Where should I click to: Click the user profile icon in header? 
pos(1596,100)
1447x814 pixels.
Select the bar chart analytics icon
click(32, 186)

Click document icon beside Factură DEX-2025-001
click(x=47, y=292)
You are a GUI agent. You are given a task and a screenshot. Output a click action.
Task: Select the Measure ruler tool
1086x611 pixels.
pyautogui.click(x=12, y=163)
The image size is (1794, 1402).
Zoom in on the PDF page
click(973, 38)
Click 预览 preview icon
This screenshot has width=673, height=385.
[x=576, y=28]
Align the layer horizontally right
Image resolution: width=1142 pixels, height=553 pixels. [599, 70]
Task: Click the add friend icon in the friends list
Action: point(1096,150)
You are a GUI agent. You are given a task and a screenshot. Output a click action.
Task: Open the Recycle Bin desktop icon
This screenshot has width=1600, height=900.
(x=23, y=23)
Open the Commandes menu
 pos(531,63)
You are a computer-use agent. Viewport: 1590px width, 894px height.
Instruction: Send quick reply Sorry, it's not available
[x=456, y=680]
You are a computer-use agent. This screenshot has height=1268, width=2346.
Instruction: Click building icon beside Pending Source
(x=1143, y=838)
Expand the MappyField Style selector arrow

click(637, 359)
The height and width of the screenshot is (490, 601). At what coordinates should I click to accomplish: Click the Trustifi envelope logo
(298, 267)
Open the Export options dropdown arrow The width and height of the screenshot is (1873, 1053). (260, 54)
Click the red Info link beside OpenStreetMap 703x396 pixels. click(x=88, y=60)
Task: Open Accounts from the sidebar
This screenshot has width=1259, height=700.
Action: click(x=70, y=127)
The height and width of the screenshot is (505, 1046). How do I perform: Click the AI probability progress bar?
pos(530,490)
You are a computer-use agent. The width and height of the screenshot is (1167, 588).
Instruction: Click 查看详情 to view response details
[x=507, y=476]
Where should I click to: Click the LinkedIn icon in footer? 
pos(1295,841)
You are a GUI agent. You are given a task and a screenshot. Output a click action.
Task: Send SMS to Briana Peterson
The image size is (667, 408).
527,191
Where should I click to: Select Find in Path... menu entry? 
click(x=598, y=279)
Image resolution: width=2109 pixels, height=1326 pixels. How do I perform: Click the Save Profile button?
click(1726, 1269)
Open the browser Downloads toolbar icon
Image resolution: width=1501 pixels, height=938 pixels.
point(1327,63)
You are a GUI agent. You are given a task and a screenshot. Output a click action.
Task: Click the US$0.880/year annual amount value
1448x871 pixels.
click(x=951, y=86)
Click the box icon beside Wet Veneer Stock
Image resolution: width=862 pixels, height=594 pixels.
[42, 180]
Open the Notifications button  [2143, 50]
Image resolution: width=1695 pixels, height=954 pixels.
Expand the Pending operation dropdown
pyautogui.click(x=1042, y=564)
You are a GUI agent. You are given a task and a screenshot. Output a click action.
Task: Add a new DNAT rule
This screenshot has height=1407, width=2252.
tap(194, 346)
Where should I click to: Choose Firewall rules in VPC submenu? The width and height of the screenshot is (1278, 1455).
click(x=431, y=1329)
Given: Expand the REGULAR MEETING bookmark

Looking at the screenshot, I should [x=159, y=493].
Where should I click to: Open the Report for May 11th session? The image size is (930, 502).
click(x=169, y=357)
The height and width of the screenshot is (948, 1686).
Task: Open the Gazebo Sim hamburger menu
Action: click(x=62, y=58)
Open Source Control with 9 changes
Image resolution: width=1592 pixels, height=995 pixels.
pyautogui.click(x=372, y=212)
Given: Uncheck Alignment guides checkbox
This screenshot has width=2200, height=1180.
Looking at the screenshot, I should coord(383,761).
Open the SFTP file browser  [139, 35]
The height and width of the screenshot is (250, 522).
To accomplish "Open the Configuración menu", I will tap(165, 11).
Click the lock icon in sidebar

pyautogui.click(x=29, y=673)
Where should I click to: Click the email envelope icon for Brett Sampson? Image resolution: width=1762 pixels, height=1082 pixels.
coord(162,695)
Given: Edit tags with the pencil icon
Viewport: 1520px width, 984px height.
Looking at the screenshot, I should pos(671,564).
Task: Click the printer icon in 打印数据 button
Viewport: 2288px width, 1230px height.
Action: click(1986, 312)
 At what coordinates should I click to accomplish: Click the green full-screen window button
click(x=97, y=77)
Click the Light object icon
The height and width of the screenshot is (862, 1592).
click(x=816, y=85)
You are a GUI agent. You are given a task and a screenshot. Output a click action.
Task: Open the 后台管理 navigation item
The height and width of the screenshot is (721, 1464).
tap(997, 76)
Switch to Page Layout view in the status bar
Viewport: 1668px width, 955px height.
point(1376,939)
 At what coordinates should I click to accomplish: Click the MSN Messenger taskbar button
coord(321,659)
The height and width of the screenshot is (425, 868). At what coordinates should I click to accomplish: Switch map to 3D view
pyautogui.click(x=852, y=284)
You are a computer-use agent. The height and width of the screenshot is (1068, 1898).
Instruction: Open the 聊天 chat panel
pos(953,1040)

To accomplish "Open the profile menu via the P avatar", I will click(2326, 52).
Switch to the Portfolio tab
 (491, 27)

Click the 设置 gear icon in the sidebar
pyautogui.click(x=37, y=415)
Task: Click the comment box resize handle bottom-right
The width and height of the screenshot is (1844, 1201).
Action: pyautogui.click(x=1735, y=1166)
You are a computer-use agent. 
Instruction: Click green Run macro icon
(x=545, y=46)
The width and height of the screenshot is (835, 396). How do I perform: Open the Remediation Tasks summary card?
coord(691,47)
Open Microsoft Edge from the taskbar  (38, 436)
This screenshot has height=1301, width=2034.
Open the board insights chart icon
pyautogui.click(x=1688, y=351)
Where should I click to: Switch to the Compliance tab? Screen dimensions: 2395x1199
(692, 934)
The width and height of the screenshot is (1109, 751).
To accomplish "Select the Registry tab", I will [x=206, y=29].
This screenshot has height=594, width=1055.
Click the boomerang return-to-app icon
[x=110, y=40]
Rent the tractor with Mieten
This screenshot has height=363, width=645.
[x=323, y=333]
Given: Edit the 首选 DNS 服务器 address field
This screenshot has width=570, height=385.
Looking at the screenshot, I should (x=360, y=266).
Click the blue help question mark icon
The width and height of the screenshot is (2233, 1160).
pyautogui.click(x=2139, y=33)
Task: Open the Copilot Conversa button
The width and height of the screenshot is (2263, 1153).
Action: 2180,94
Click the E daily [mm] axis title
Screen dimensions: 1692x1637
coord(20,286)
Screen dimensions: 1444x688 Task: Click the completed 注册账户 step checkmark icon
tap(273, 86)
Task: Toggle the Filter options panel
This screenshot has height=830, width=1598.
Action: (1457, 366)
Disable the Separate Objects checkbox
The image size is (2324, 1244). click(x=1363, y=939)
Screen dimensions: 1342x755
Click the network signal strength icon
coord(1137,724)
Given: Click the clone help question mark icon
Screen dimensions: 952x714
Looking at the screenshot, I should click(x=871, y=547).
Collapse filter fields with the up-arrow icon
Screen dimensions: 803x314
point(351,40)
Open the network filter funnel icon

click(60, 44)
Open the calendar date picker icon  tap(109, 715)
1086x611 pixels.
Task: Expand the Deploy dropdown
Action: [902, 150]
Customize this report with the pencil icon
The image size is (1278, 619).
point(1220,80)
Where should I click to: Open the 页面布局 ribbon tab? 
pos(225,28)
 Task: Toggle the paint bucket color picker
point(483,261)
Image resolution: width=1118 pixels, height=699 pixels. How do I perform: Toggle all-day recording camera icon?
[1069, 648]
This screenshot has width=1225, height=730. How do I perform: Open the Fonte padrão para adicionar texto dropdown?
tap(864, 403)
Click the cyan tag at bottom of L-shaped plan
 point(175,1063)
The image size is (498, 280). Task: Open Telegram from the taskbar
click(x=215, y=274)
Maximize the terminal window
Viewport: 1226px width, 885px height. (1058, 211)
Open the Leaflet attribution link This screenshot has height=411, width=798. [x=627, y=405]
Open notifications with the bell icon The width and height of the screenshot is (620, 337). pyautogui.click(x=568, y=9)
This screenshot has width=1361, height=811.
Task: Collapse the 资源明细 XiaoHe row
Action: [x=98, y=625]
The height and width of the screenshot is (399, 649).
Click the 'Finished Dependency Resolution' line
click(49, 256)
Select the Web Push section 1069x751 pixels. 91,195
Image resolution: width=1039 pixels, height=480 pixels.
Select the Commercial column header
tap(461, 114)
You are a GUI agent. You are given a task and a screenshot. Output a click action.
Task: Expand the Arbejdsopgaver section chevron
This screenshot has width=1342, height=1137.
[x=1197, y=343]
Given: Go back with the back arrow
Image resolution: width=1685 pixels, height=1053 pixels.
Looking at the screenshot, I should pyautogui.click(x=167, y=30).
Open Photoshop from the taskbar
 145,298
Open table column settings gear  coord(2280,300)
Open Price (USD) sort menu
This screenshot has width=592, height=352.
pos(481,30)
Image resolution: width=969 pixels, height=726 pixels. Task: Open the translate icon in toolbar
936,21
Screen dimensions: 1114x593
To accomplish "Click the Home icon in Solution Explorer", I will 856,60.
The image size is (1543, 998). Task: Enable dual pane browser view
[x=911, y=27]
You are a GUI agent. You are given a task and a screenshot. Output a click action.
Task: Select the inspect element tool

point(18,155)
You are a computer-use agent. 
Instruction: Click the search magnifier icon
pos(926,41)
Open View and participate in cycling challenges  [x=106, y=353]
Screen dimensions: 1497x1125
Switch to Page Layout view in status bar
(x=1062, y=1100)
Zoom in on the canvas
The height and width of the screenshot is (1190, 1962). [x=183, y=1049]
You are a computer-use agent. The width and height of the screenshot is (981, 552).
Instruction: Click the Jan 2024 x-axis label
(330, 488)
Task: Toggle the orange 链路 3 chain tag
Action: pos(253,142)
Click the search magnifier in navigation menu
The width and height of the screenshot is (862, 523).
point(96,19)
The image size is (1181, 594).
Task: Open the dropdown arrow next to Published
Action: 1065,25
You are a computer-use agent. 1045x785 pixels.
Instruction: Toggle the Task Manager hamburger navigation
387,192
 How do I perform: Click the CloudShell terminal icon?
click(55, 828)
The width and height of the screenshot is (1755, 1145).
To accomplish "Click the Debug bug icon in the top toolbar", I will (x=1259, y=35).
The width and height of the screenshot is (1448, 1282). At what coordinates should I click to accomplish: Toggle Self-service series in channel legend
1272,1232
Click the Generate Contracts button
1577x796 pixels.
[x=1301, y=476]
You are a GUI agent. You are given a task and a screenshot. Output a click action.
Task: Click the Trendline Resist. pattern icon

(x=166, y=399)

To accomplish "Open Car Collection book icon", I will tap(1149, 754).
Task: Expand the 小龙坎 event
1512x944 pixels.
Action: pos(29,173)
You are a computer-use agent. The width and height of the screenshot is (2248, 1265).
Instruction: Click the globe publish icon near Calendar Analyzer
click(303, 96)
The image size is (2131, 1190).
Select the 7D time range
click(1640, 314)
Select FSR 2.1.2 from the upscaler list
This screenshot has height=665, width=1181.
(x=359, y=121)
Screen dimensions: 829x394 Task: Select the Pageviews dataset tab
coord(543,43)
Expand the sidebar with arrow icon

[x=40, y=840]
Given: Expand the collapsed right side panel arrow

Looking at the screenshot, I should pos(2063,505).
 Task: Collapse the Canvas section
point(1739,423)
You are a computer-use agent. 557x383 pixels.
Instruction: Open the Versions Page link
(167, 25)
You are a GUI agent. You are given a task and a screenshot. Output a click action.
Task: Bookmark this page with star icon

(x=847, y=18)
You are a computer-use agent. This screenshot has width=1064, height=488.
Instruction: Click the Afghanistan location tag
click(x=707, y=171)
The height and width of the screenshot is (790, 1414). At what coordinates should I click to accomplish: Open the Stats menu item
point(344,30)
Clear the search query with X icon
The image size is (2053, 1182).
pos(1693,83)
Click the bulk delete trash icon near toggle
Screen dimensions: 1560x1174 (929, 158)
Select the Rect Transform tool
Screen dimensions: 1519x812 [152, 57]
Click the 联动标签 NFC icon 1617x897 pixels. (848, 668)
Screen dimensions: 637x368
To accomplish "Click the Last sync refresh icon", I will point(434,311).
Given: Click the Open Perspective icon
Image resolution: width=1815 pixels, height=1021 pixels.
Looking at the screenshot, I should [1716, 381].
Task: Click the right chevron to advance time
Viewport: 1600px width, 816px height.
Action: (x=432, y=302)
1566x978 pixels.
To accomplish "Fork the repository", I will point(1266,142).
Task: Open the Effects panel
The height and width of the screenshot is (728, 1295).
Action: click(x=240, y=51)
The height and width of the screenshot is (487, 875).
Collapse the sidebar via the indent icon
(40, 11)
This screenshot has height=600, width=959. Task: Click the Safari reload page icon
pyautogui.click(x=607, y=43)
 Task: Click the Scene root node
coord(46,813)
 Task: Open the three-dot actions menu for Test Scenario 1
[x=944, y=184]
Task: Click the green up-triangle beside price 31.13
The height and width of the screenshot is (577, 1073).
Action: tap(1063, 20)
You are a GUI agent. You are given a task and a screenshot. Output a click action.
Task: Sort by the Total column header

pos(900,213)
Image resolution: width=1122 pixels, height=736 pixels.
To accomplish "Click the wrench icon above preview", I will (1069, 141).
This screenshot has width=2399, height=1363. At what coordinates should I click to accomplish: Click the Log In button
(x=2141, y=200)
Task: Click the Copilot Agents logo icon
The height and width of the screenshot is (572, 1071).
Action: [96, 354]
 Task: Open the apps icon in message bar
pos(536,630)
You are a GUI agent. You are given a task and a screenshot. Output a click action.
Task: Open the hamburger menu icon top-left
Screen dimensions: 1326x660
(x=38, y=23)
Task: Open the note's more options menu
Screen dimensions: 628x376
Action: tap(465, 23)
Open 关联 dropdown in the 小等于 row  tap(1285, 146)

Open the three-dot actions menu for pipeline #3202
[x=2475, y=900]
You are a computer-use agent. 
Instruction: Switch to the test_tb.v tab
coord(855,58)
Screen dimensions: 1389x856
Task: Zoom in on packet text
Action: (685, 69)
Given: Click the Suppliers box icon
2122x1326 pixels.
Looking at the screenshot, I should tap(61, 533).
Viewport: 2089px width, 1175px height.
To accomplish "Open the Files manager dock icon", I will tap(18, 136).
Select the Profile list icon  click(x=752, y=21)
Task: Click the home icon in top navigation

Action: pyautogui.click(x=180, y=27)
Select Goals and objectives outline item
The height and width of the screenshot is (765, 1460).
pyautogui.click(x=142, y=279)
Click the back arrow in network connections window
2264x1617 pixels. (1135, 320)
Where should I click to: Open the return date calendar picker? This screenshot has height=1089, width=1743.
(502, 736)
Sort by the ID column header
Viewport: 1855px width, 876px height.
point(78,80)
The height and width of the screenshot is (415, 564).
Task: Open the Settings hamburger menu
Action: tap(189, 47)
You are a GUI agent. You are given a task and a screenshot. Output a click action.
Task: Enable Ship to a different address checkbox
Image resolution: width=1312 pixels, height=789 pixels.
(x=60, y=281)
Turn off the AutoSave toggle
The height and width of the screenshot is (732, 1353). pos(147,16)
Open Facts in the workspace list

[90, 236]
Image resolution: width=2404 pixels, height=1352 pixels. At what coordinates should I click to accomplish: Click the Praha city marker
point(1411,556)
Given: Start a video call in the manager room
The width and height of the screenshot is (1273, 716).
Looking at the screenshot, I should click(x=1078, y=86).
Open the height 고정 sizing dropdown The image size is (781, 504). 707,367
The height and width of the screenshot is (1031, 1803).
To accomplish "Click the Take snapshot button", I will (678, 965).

Task objective
Your answer should consist only of the lines above between the line holding "This screenshot has width=1342, height=1137." and the line holding "Open View and", inclusive, each transcribed exactly.

Answer to this problem
This screenshot has width=1342, height=1137.
[x=1197, y=343]
Given: Go back with the back arrow
Image resolution: width=1685 pixels, height=1053 pixels.
Looking at the screenshot, I should pyautogui.click(x=167, y=30).
Open Photoshop from the taskbar
 145,298
Open table column settings gear  coord(2280,300)
Open Price (USD) sort menu
This screenshot has width=592, height=352.
pos(481,30)
Image resolution: width=969 pixels, height=726 pixels. Task: Open the translate icon in toolbar
936,21
Screen dimensions: 1114x593
To accomplish "Click the Home icon in Solution Explorer", I will 856,60.
The image size is (1543, 998). Task: Enable dual pane browser view
[x=911, y=27]
You are a GUI agent. You are given a task and a screenshot. Output a click action.
Task: Select the inspect element tool

point(18,155)
You are a computer-use agent. 
Instruction: Click the search magnifier icon
pos(926,41)
Open View and participate in cycling challenges  [x=106, y=353]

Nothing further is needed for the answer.